## YOUR ASSIGNMENT
Reproduce, exactly and in full, only the lines below from the one containing "The height and width of the screenshot is (578, 743)." through the one containing "You are a computer-use agent. Image".

## MATERIAL PROVIDED
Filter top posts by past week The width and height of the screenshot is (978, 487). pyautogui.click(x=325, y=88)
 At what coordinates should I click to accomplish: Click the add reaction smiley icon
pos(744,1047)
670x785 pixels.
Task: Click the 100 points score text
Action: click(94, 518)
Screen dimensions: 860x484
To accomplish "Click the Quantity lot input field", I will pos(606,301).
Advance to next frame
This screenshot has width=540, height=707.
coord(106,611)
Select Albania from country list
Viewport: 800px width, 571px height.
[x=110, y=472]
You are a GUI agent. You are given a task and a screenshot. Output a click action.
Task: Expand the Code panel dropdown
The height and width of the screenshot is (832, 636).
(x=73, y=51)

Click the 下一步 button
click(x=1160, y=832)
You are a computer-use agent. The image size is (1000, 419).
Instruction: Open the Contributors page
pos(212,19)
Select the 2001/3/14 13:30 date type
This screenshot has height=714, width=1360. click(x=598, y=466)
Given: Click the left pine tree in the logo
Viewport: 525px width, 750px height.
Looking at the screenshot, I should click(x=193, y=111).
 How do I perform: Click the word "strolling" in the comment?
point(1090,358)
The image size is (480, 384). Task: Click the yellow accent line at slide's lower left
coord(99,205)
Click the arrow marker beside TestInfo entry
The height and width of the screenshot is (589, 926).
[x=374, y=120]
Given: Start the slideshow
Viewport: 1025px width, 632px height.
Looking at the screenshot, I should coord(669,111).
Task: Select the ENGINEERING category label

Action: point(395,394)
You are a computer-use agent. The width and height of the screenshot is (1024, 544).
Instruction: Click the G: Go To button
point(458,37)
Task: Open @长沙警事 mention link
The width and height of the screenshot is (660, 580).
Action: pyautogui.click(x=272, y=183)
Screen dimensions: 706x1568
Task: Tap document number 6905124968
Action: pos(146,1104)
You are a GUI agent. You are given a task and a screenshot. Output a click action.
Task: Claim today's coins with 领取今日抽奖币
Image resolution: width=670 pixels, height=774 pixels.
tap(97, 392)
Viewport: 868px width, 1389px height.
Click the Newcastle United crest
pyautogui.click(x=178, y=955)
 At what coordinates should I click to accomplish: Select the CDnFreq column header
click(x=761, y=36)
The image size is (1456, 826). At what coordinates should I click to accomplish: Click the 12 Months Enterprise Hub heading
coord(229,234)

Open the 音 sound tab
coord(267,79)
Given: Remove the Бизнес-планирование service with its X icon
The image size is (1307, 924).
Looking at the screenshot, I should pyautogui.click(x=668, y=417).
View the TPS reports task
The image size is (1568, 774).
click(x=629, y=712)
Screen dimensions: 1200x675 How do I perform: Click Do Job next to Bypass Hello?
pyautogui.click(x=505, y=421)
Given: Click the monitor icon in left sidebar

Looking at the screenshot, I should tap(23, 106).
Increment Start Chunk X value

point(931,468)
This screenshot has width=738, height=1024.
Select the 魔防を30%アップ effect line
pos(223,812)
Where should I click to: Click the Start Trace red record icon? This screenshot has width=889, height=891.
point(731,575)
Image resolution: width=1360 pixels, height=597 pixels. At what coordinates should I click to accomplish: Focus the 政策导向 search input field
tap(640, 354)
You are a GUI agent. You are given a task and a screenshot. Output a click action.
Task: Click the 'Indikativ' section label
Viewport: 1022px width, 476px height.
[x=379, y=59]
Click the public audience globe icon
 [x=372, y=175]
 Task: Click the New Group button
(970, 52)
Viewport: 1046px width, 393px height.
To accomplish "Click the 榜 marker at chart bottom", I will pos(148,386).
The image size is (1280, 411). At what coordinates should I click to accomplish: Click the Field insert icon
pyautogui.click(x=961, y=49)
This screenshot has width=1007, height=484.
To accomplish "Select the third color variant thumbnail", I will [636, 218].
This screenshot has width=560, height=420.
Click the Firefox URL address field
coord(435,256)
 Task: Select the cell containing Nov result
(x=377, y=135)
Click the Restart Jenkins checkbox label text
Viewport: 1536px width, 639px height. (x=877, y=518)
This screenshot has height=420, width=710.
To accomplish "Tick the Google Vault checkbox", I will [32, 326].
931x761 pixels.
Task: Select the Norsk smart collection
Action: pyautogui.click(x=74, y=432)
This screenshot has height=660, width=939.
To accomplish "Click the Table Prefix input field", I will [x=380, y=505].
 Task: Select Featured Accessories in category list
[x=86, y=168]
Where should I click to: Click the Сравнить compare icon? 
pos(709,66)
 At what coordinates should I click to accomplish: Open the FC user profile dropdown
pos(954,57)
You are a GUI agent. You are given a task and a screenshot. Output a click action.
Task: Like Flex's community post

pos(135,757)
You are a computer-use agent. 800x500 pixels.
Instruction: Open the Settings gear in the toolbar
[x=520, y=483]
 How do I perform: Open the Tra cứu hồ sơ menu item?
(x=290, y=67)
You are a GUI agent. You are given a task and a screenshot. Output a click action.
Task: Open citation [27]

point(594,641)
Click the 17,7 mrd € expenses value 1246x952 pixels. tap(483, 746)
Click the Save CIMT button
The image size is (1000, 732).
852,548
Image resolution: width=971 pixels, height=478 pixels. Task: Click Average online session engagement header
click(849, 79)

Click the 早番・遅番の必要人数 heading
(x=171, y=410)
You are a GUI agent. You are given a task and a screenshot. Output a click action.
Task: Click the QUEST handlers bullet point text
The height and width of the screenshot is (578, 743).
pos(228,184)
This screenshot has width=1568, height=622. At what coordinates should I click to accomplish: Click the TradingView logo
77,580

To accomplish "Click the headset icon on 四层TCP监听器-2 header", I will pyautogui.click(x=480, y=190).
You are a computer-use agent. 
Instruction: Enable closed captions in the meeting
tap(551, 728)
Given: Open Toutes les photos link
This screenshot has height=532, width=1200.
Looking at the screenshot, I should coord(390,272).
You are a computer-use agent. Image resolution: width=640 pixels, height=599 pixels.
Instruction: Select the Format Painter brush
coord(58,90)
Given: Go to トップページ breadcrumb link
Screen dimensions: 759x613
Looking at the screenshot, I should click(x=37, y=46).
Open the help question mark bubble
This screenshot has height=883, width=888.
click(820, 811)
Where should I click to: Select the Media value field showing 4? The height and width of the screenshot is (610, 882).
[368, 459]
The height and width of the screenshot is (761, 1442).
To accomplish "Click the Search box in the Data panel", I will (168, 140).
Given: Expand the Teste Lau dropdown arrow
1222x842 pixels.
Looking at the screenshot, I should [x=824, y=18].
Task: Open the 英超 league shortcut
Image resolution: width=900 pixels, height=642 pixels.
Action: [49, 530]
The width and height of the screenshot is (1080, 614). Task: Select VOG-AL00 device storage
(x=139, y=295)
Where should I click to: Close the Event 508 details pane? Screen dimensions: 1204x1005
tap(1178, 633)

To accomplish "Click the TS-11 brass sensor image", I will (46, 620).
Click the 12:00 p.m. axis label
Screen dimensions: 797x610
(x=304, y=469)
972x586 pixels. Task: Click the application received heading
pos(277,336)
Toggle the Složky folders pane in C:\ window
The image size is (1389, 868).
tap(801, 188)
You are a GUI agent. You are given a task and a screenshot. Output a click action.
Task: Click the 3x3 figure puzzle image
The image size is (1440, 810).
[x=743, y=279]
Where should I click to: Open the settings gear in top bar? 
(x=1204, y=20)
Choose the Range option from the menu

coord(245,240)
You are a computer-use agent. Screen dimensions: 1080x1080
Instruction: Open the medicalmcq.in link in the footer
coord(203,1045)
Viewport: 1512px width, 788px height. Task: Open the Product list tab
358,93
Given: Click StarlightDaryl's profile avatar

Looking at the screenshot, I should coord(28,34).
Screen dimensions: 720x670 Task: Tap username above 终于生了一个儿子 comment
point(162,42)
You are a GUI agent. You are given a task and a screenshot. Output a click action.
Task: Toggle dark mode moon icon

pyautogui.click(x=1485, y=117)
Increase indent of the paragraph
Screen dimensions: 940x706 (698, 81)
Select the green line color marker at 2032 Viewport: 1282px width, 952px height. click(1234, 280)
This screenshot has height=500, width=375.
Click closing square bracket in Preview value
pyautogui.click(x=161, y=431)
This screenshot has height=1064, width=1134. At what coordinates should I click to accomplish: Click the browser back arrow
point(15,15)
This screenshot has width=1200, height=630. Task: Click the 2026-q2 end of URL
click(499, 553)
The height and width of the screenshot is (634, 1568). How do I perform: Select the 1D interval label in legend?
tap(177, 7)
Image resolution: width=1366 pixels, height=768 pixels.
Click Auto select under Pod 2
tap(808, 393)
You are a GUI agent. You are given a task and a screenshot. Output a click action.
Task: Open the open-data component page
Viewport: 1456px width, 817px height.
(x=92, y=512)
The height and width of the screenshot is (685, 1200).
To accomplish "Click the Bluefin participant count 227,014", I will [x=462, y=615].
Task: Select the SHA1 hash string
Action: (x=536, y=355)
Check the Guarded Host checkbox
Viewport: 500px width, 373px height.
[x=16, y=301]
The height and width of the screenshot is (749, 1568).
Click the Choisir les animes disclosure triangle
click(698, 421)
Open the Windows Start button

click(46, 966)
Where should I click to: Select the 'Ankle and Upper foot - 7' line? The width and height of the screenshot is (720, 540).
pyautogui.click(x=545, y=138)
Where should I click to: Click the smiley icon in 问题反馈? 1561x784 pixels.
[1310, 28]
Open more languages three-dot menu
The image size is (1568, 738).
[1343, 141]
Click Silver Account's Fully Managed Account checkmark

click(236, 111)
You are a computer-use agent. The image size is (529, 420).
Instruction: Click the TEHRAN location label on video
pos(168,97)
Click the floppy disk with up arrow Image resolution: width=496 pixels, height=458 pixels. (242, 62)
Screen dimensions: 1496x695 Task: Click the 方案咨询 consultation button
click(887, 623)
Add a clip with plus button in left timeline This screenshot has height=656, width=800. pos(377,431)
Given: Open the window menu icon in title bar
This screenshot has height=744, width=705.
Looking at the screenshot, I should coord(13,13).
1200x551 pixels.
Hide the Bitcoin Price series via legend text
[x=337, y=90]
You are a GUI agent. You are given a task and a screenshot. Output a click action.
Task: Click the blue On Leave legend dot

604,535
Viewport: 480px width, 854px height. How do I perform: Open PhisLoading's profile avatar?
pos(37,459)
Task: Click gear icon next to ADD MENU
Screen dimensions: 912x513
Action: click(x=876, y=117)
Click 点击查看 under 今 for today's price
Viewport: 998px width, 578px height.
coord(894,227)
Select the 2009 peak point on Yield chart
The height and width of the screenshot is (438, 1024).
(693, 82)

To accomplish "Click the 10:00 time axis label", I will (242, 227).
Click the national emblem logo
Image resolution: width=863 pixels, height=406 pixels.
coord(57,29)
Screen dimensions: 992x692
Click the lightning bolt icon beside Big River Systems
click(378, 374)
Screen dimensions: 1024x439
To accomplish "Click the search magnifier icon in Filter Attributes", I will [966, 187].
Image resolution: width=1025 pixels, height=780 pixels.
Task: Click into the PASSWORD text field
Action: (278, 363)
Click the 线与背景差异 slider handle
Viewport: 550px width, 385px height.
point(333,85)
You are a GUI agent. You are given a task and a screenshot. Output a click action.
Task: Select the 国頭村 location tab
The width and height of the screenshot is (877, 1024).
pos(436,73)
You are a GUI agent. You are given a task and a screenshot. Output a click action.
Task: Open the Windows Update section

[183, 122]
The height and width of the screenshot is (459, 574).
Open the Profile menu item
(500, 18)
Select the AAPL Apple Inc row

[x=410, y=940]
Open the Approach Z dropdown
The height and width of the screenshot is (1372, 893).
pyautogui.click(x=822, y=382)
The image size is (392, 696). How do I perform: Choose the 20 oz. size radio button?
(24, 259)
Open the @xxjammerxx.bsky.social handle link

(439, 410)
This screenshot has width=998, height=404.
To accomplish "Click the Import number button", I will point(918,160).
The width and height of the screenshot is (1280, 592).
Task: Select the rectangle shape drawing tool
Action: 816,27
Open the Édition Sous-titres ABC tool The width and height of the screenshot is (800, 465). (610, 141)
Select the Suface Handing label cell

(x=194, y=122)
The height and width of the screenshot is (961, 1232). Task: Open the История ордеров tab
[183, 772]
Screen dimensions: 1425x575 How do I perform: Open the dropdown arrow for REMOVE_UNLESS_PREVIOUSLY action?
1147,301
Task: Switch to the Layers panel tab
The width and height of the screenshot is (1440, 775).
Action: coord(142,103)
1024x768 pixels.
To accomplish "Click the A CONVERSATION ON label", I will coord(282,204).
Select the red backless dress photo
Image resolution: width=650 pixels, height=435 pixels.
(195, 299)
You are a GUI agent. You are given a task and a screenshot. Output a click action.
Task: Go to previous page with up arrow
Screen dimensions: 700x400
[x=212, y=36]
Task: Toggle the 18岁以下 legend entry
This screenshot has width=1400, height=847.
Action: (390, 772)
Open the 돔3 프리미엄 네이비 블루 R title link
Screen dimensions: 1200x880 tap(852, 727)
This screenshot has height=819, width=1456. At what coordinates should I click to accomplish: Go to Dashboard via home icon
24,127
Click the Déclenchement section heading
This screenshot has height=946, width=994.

## SOLUTION TO THIS PROBLEM
The height and width of the screenshot is (578, 743).
pos(228,184)
This screenshot has width=1568, height=622. At what coordinates should I click to accomplish: Click the TradingView logo
77,580

To accomplish "Click the headset icon on 四层TCP监听器-2 header", I will pyautogui.click(x=480, y=190).
You are a computer-use agent. 
Instruction: Enable closed captions in the meeting
tap(551, 728)
Given: Open Toutes les photos link
This screenshot has height=532, width=1200.
Looking at the screenshot, I should coord(390,272).
You are a computer-use agent. Image resolution: width=640 pixels, height=599 pixels.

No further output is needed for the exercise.